Altera prefaces the announcement of the new family with a history of the commercial successes of the original Cyclone line, and the list is impressive. With examples such as prosumer video cameras, GPS, fish-finders, wireless networking, digital TV, and consumer PC video products, Altera is showing that the storm of FPGA technology into the consumer arena has definitely begun, and Altera products are in it.

While everyone knew that price/density curves would drop to the point that overall time-to-market advantages and NRE savings would make FPGAs compelling options for consumer applications, these devices are making innovative use of reprogrammability in ways that render them clearly superior to ASIC implementations for these products. Pinnacle Systems effectively triples the density of the FPGA by reconfiguring it with one of 3 different bitstreams depending on the operating mode of their MovieBox Deluxe. In addition, they configure the device from a bitstream embedded in Windows drivers, so they are almost immune to hardware design errors as they can offer hardware patches and upgrades to existing customers via a simple download.

The Cyclone II family, scheduled for sampling in early 2005, is designed to surf the coming tsunami of high-volume, low-cost FPGA sockets with maximum efficiency. In addition to the size and cost advantages, Cyclone II will offer 4X the memory of Cyclone and includes up to 150 embedded 18X18 multipliers. The devices also include dedicated DDR2 and QDRII interface circuitry to connect to state-of-the-art external memory with 668-Mbps performance.

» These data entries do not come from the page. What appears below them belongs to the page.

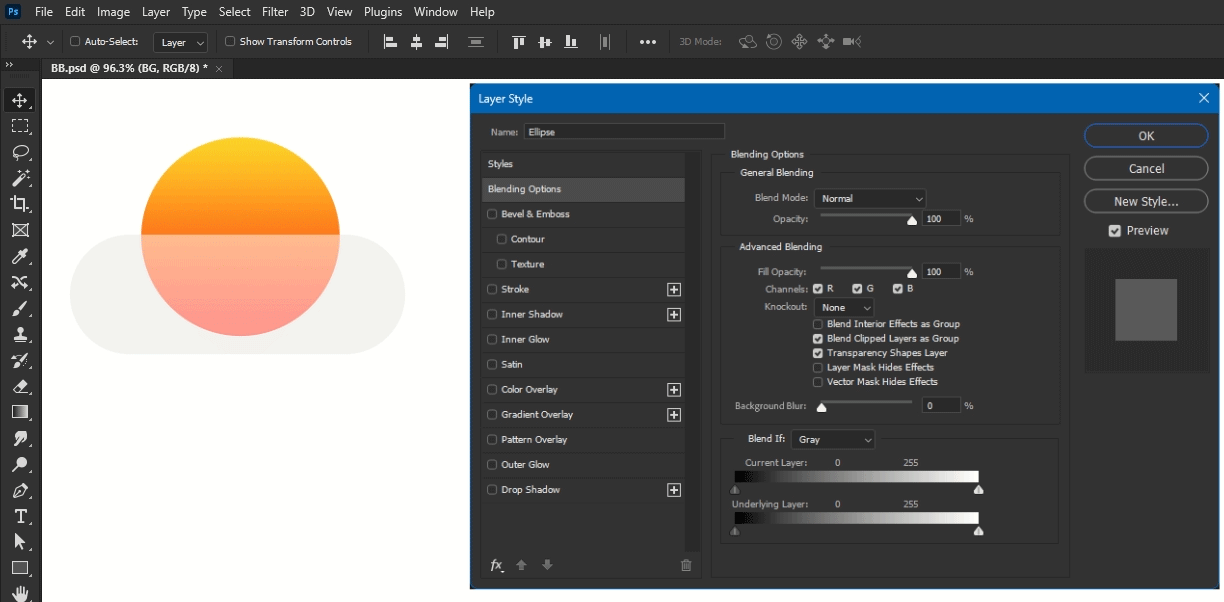Click the Layer Style Name input field
1224x602 pixels.
(x=623, y=131)

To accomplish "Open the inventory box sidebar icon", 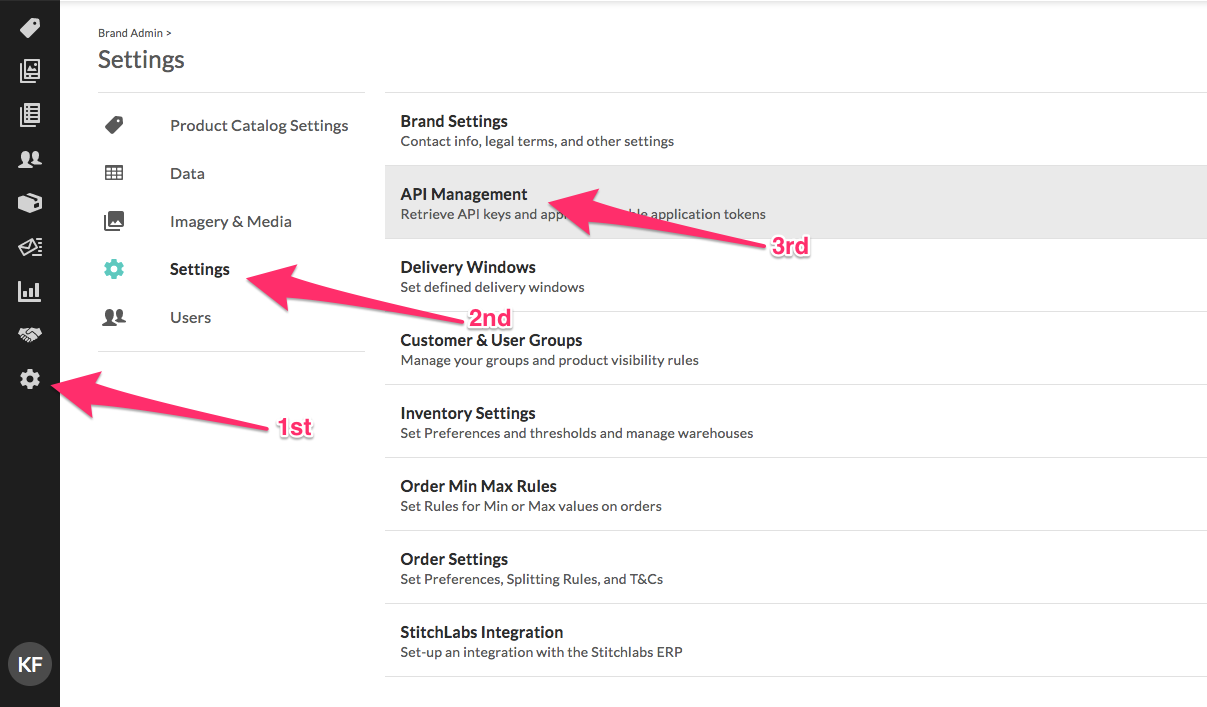I will point(30,203).
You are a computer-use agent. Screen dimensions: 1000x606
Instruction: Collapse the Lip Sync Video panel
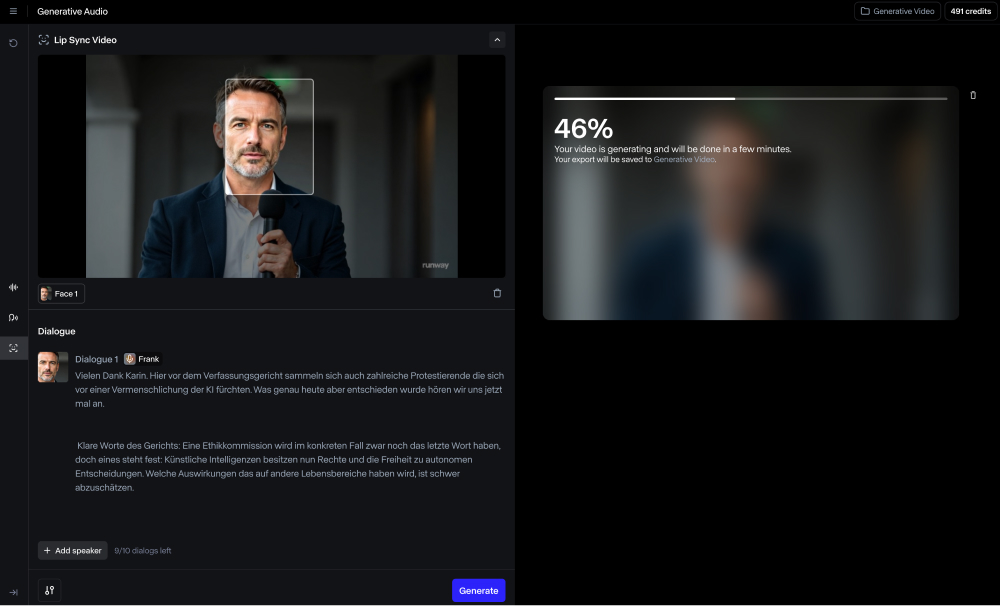[x=497, y=40]
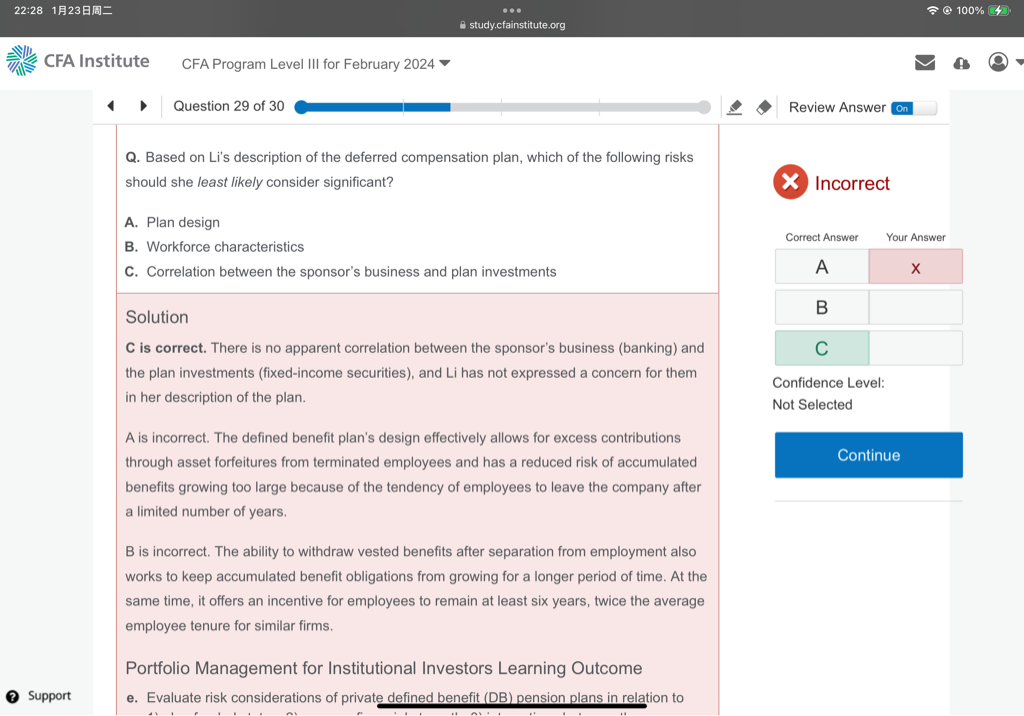The width and height of the screenshot is (1024, 716).
Task: Toggle Review Answer switch off
Action: pyautogui.click(x=913, y=108)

Internal clock speeds are rated at 250MHz which is more than enough for most mainstream applications. In addition, the new device supports Altera’s Nios II soft-core processor making Cyclone II a super-low-cost embedded system design platform.

Unlike rival Xilinx (who started their 90nm rollout with their low-cost Spartan 3 family), Altera went to production first with its flagship Stratix II line, then based their low-cost offering on the same process. This should mean fewer skinned knees and bruised elbows as they fight their way into production with the new line. Also, by releasing their low-cost 90nm offering after the competition, they had a known target, so they are able to differentiate themselves without guessing.

Cyclone II, which is based in TSMC’s 90nm, low-k process, is scheduled for first delivery in February 2005 with the EP2C35 device. Additional family members are supposed to be in place by the second half of 2005.

The addition of these latest Lattice and Altera lines heat up an already hotly contested low-cost logic derby being fought by Xilinx’s Spartan 3, Altera’s Cyclone, and Actel’s ProASIC Plus families. This is a serious business with serious stakes, and we should watch for more entries in the coming months as vendors plan their strategies in this emerging and lucrative logic market.

Who’s going to win? Well, a scoreboard would certainly be nice right now, wouldn’t it? Unfortunately, with the primary indicator, (price for a given feature mix at a given volume on a given date,) still up in the air, it will be hard to say for awhile. For now, you’ll have to carefully evaluate your needs including feature set, delivery dates, and production volume, against the available offerings and make your decision from there. It will also pay to re-evaluate your options often as this market is destined to change rapidly, and most of the changes will be in your favor.